When the fighting starts, Joule whips out an assault rifle with multiple color-coated affinities. The gun does more damage when your gun’s color matches the enemy’s core. She also gets a hand from her AI-controlled robot friends. Alternating between two of the three at any given time, each friendly core is a different color, lending its own combat affinity, and every robot has its own standard and signature “lethal” attack.
Joule’s enemies, all robots, can also be defeated by having their core removed. When an enemy is weak enough, a prompt appears signaling that you can forcibly remove their core, which triggers a tug-of-war mini-game that can be stopped if both sides pull too hard, or Joule is hit by another attack. Winning the game destroys the enemy, and gives Joule the core, which she can use to upgrade Mack, Seth, and Duncan’s stats.
While the color-matching system with the cores does require you to actively pay attention to what you’re shooting, the combat very quickly grinds down to monotony. Sure, you can upgrade Mack, Seth and Duncan’s specs using cores and spare parts found dropped by enemies. But Joule’s personal arsenal never expands beyond a single weapon. The gun has a standard and charge shot, but most fights ultimately devolve into battles of attrition.

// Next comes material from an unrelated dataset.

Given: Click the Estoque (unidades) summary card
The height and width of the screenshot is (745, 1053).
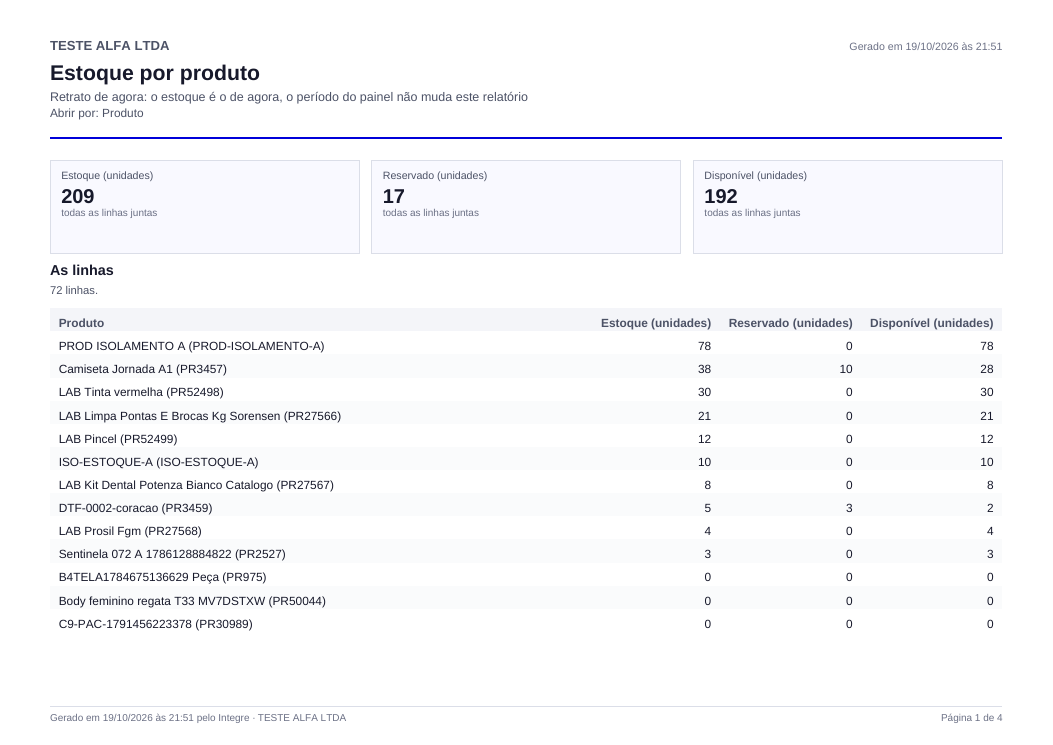Looking at the screenshot, I should tap(205, 207).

Good ideas, but over before you know it
While it all serves as a novel means of inciting nostalgia, the systems are not used to great effect. In the past, games would tie their progression to collecting an item, like ReCore’s Prismatic Cores, to create a sliding difficulty scale within the game itself, which would start at a beginner’s level and rise to a difficulty higher than the game’s hardest mandatory content. But aside from a tough dungeon unlocked by finding every core in the game, ReCore plateaus early on. Most of the game’s side-missions are, at most, moderately difficult for intermediate-level players.

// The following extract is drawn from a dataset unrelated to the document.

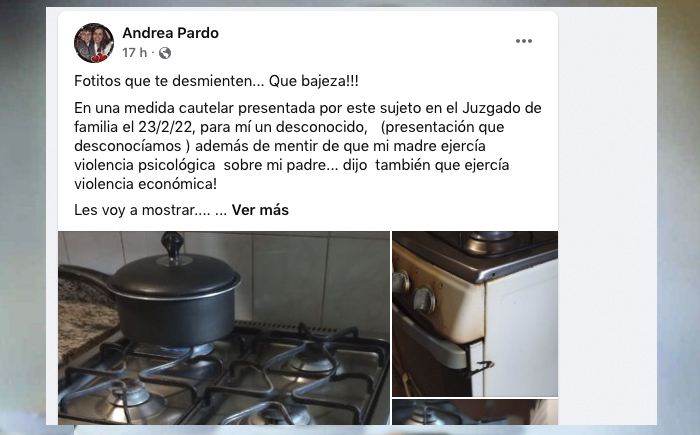Open the three-dot post options menu
Screen dimensions: 700x435
pyautogui.click(x=524, y=41)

ReCore feels quite short as a result. The core campaign comprises only a few large missions, separated by destination-based objectives in the game’s overworld. Though the game can take more than a dozen hours to complete, much of that time is spent in the game’s side missions, which seem almost entirely optional until a late-game dungeon asks for a much higher number of cores.

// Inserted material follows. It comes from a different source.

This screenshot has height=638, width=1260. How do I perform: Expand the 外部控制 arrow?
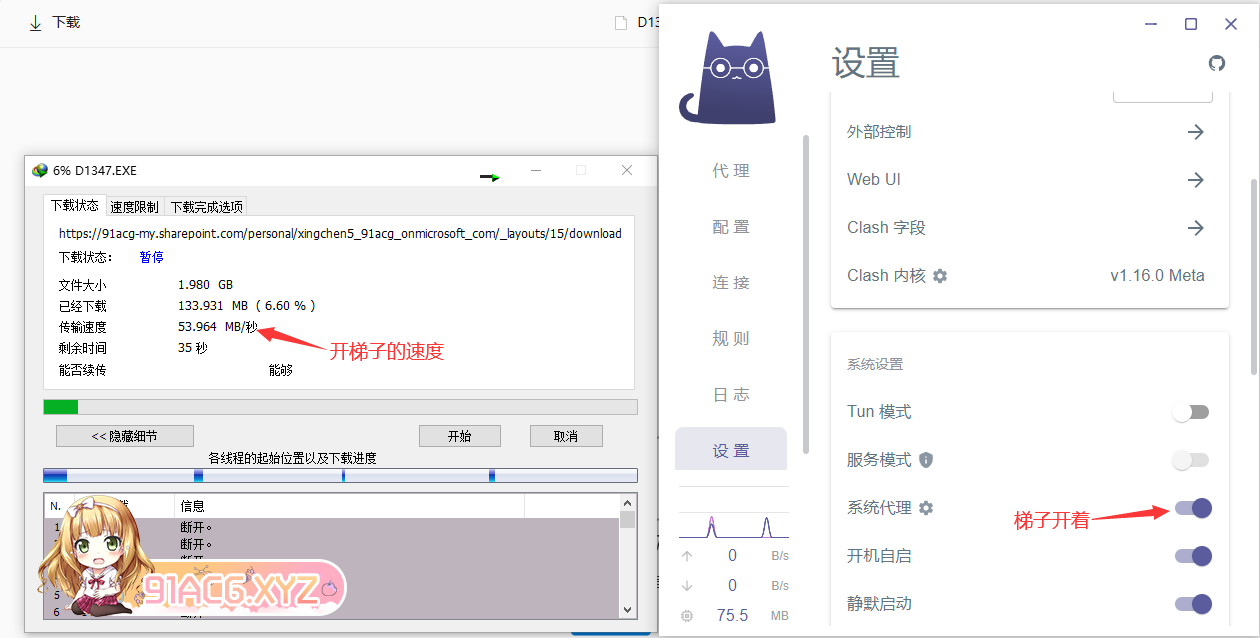click(1195, 132)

The side missions, while fun and well-constructed on an individual basis, are merely timed platforming sequences or wave-based combat arenas, loaded with identical sub-objectives, such as finding a hidden key. Since most of Joule’s skill-set is available from the moment the game begins, these missions feel limited and repetitive, as they aren’t able to incorporate new tricks in response to a wider set of tools.
If you look for them, there are signs the developers had bigger plans. Artifacts from game mechanics largely stripped from the game are still in place, often because they’re woven into the game’s DNA.
For example, you can swap Joule’s three AI companions into different frames. Based on some dialogue, the different cores should have affinities for different frames. However, there are only four frames in total, and no clear system for assessing what cores match with what frames. It seems obvious that the original vision for ReCore featured a larger number of frames, providing enough options to make the frame-cores combination a serious consideration.
While fascinating, these loose ends do more harm than good. With only four frames and the ability to swap between two characters in the field, players have to frequently return to Joule’s crawler — a home base where she can upgrade her robots and fast travel — to swap cores and companions. This annoyance is compounded by the game’s substantial load times.
Conclusion
There’s still a lot left to see in 2016, but ReCore is an early contender for the most disappointing game of the year. To see such a good idea squandered, seemingly lost to a lack of time and resources, feels heart-wrenching. Even with Microsoft dropping the price to $40 as a pre-emptive mea culpa, ReCore falls far short of the game its creators intended.